- Stored rows:
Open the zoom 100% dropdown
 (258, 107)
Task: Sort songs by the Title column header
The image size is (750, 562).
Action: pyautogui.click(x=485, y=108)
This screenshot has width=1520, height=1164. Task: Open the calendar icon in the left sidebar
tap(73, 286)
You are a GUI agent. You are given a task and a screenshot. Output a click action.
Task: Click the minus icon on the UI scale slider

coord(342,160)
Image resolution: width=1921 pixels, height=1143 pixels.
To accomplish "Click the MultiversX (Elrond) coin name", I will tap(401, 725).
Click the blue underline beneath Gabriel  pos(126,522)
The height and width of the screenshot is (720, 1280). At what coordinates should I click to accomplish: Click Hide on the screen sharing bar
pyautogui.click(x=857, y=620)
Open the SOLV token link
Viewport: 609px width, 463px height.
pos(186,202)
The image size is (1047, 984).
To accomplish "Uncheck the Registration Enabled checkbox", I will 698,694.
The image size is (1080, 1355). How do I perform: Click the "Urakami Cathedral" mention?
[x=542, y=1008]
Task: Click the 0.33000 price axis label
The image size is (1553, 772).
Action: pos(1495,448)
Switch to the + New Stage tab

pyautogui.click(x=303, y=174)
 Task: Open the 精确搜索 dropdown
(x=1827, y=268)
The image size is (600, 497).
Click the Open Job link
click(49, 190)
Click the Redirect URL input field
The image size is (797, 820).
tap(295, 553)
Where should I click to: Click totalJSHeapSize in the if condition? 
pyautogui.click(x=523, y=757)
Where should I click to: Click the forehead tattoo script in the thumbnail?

- Task brief: Can you pull every line of the listing above and reproduce it word for word?

- The solution:
Open the zoom 100% dropdown
 (258, 107)
Task: Sort songs by the Title column header
The image size is (750, 562).
Action: pyautogui.click(x=485, y=108)
This screenshot has width=1520, height=1164. Task: Open the calendar icon in the left sidebar
tap(73, 286)
You are a GUI agent. You are given a task and a screenshot. Output a click action.
Task: Click the minus icon on the UI scale slider

coord(342,160)
Image resolution: width=1921 pixels, height=1143 pixels.
To accomplish "Click the MultiversX (Elrond) coin name", I will tap(401, 725).
Click the blue underline beneath Gabriel  pos(126,522)
The height and width of the screenshot is (720, 1280). At what coordinates should I click to accomplish: Click Hide on the screen sharing bar
pyautogui.click(x=857, y=620)
Open the SOLV token link
Viewport: 609px width, 463px height.
pos(186,202)
The image size is (1047, 984).
To accomplish "Uncheck the Registration Enabled checkbox", I will 698,694.
The image size is (1080, 1355). How do I perform: Click the "Urakami Cathedral" mention?
[x=542, y=1008]
Task: Click the 0.33000 price axis label
The image size is (1553, 772).
Action: pos(1495,448)
Switch to the + New Stage tab

pyautogui.click(x=303, y=174)
 Task: Open the 精确搜索 dropdown
(x=1827, y=268)
The image size is (600, 497).
Click the Open Job link
click(49, 190)
Click the Redirect URL input field
The image size is (797, 820).
tap(295, 553)
Where should I click to: Click totalJSHeapSize in the if condition? 
pyautogui.click(x=523, y=757)
Where should I click to: Click the forehead tattoo script in the thumbnail?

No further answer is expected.